Smart contracts: just how smart are they?

With the rise of disruptive new technologies, smart contracts have the potential to increase productivity, lower costs, and increase transparency. But is the law keeping up?

As technologies such as artificial intelligence and blockchain advance the way we do business, our world seems to be in continuous disruption.

While tech advances help to lower business costs and improve efficiency, there has been some fear that the law is struggling to keep up with these developments.

But in some respects, it seems the law is doing just fine. Rather than stressing about keeping pace with technology, even decades-old laws can embrace the use of smart contracts.

Smart contracts and existing laws

Smart contracts – which are growing in awareness but are not new – help execute transactions with greater efficiency and certainty, particularly for global goods and services transactions.

It is in this context that late last year the Law Commission of England and Wales called for evidence as to how existing laws accommodate smart contracts, or if indeed new laws are required.

Dr Benjamin Hayward from Monash Business School’s Department of Business Law and Taxation with Faculty of Law colleagues Dr Lisa Spagnolo and Dr Drossos Stamboulakis, made a submission to the Commission they believe may also have applications under Australian law.

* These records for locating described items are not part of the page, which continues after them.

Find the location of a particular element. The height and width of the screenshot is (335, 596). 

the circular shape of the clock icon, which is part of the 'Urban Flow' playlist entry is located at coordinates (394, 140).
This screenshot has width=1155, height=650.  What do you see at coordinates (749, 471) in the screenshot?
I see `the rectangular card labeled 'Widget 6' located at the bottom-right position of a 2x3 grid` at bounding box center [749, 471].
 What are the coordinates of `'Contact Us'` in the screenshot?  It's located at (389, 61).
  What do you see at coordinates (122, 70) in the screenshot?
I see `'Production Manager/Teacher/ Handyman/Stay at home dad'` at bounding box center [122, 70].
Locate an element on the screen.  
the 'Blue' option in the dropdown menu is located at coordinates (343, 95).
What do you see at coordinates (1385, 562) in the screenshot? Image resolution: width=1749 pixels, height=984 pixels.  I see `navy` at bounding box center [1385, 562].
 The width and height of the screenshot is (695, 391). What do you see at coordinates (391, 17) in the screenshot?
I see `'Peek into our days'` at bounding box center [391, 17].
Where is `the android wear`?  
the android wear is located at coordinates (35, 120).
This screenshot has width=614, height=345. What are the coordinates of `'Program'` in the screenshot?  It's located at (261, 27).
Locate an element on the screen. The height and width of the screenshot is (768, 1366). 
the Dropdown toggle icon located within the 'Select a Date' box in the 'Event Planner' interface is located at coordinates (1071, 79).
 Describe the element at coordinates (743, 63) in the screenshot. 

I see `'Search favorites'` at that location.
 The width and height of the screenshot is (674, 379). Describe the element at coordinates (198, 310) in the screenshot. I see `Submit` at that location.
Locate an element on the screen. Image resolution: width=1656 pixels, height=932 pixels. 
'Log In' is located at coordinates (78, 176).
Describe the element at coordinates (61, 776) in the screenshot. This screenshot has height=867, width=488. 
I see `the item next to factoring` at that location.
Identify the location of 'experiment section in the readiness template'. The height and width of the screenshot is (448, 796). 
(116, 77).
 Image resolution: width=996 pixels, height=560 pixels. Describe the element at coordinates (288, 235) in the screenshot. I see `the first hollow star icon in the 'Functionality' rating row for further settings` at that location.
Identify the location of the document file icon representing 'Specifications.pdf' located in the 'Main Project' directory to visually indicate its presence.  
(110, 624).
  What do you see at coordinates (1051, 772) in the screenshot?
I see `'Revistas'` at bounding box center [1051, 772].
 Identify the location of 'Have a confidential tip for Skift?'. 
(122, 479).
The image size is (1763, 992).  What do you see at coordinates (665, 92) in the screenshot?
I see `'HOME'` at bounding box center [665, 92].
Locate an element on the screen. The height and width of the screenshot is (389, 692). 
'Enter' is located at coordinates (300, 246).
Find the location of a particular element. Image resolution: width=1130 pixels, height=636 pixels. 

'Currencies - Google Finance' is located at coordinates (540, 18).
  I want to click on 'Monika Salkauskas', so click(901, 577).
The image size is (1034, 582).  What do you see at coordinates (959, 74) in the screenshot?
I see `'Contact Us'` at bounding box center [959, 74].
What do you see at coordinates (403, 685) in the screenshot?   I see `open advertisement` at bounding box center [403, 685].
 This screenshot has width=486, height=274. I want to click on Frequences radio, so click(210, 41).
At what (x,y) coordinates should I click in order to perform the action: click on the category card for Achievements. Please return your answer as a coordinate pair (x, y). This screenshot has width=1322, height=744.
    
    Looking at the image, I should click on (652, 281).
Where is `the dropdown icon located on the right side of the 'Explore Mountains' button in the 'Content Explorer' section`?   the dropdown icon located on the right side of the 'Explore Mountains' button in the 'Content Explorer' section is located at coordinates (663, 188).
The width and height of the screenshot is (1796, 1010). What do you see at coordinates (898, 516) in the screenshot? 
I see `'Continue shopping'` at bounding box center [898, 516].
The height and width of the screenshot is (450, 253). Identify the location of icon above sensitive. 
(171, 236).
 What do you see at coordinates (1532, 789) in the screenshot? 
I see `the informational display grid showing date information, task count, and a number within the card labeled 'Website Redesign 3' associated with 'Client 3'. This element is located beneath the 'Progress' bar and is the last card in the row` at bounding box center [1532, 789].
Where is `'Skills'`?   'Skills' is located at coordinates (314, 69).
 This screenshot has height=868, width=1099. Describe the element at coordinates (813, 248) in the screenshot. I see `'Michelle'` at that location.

“Australia is a signatory to the United Nations Convention on Contracts for the International Sale of Goods. This Convention hasn’t been adopted by the United Kingdom, but it can still apply to contracts entered into by UK businesses,” Dr Hayward explains.

“In the case of both the UK and Australia, the Convention’s rules on forming legally binding contracts can accommodate smart contract technology. It’s even possible that the Convention’s rules might have a bigger practical role to play for smart contracts than for traditional contracting.”

What are smart contracts?

Smart contracts are self-executing contracts formed using blockchain, which can automate and authenticate processes in a supply chain or in an exchange of goods or services.

Blockchain-enabled smart contracts can be used to help safeguard regulatory compliance or to provide businesses with the ability to automate processes and move away from more costly and less efficient paper-based systems.

In an export-driven country like Australia, it is important to have robust systems for moving commodities like wine, iron ore and grain across borders.

In 2018 CSIRO’s Data61 built Australia’s first cross-industry, large-scale, digital platform to enable Australian businesses to collaborate using blockchain-based smart legal contracts.

Does Australia need new laws?

There is a popular anecdote that counsels: ‘Just because you develop a new model Toyota, there is no need to dig up all the roads’.

In a nutshell, the laws under which we operate now are already woven into our society.

Even if they were drafted in very different times and now face the prospect of dealing with new technologies, they may still reflect the very basic reality of how we want to live as a society, containing rules allowing people and businesses to operate fairly.

The United Nations Convention on Contracts for the International Sale of Goods (CISG) has an impressive and growing list of signatory states. Australia was an early adopter, signing on in 1988 – within the first year  – and bringing in the provisions by 1989.

At this time, the world was being introduced to computers, albeit IBM, Apple and Commodore 64’s using magnetic tapes and floppy disks.

The international treaty, setting out uniform laws on cross border sales of goods, has been sufficiently flexible to accommodate the new digital era.

While there is no similar Australian inquiry into smart contract laws on the horizon, the fact that Australia is a signatory to the treaty means that it too could benefit from the treaty’s capacity to regulate smart contracts.

Dr Hayward points out there is still some uncertainty. “We still don’t know for sure how these issues will be dealt with when smart contract cases come before the courts,” he says.

Businesses and coded contracts?

If a business finds itself entering into contracts written in computer code, how would that business (or the ordinary people that it deals with) understand it?

“In much the same way that contracts operate when business trading internationally are using different languages, people get experts to interpret what the code means and what the ramifications are for those businesses,” Dr Hayward says.

He also notes that, at the moment, there are different types of smart contract involving different degrees of automation: for example, businesses may enter into a traditional paper-based contract, but then use code to help with its operation for specific parts of the transaction that can be automated.

“In these kinds of cases, smart contracts will operate in much the same way that current paper-based contracts do. The code is just an extension of the agreement that is already there,” he says.

“You would give your contract to an expert, who will then have a look at it and advise on how automating part of it via code might benefit your individual circumstances.”